Sunday 29 September 2019

How can we help parents to help their children?

Although I have led three schools and now work as Director of Education of a family of nearly fifty schools, nothing has quite prepared me for being a parent trying to support my own daughters through their schooling. In an educational world addicted to high stakes academic testing it is easy to lose sight of what really matters. As a parent I can feel myself becoming anxious as my daughters struggle with their work, and have to continually remind myself of what really matters, and the long term aim of education.
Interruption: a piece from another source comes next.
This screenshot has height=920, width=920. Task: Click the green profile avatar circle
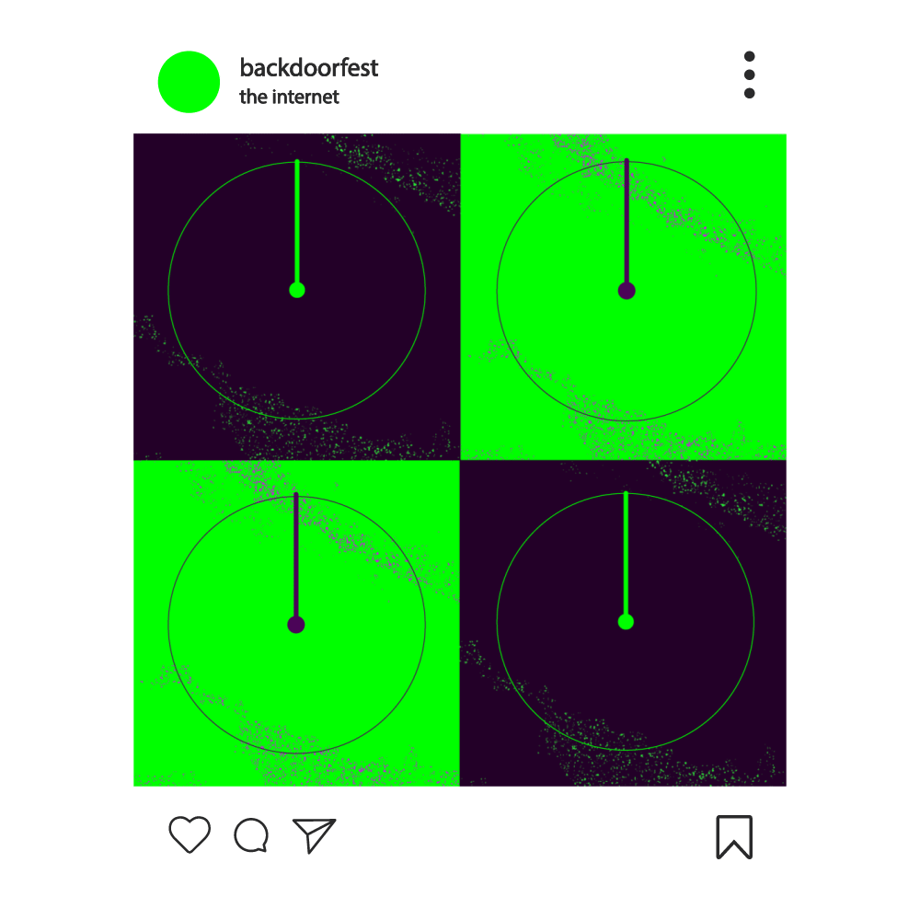(x=189, y=82)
What is education all about?

In a piece on well-being (WHY focus on student wellbeing?) I quote from Edna Sackson's blog where she lays out this list of success criteria, to be set aside the high-stakes testing culture:

Consider the list below...

  • My child is valued as an individual
  • My child  feels a sense of belonging
  • My child’s strengths matter more than his weaknesses
  • My child is intrinsically motivated
  • My child forms meaningful relationships
  • My child experiences personal growth
  • My child contributes to the community
  • My child loves learning
  • My child has ownership of her decisions and accepts the consequences
  • My child is allowed to fail and learn from his mistakes

In 'How to help your child succeed at school' New York Times journalist Jessica Lahey provides the following helpful advice for parents:

  • Value the process of learning (intrinsic motivators of curiosity, self-efficacy and mastery) more than the end product (extrinsic motivators such as points and grades). Look forward and not back asking 'how are you going to use this experience to better next time?' "Model: Talk about your own failures and successes with your kids, showing them that you, too, are invested in the process of learning. If you berate yourself over failures, so will they. If, however, they see you being brave and learning from your mistakes so you can be better next time, so will they."
  • Value achieving goals over getting grades. Three goals a term, with one being a challenge to stretch them. Make sure they are specific an achievable. Review goals once a month or term | semester. "Model: Watching a parent set a scary, ambitious goal and talk about the process of achieving it is the most direct way to teach children that learning and striving to be better are human goals, not just school goals."
  • Maintain a long-term perspective.Don’t live in the daily emergency of this homework or this test. Instead, think about where you’d like your child to be in a year or five years in terms of competence and growth. Model: When things go wrong in your own life, talk about them. “Well, this work project did not work out the way I wanted, but I still love what I do and want to be doing something related in five years. Here’s how I plan to learn from this so I can get there.” 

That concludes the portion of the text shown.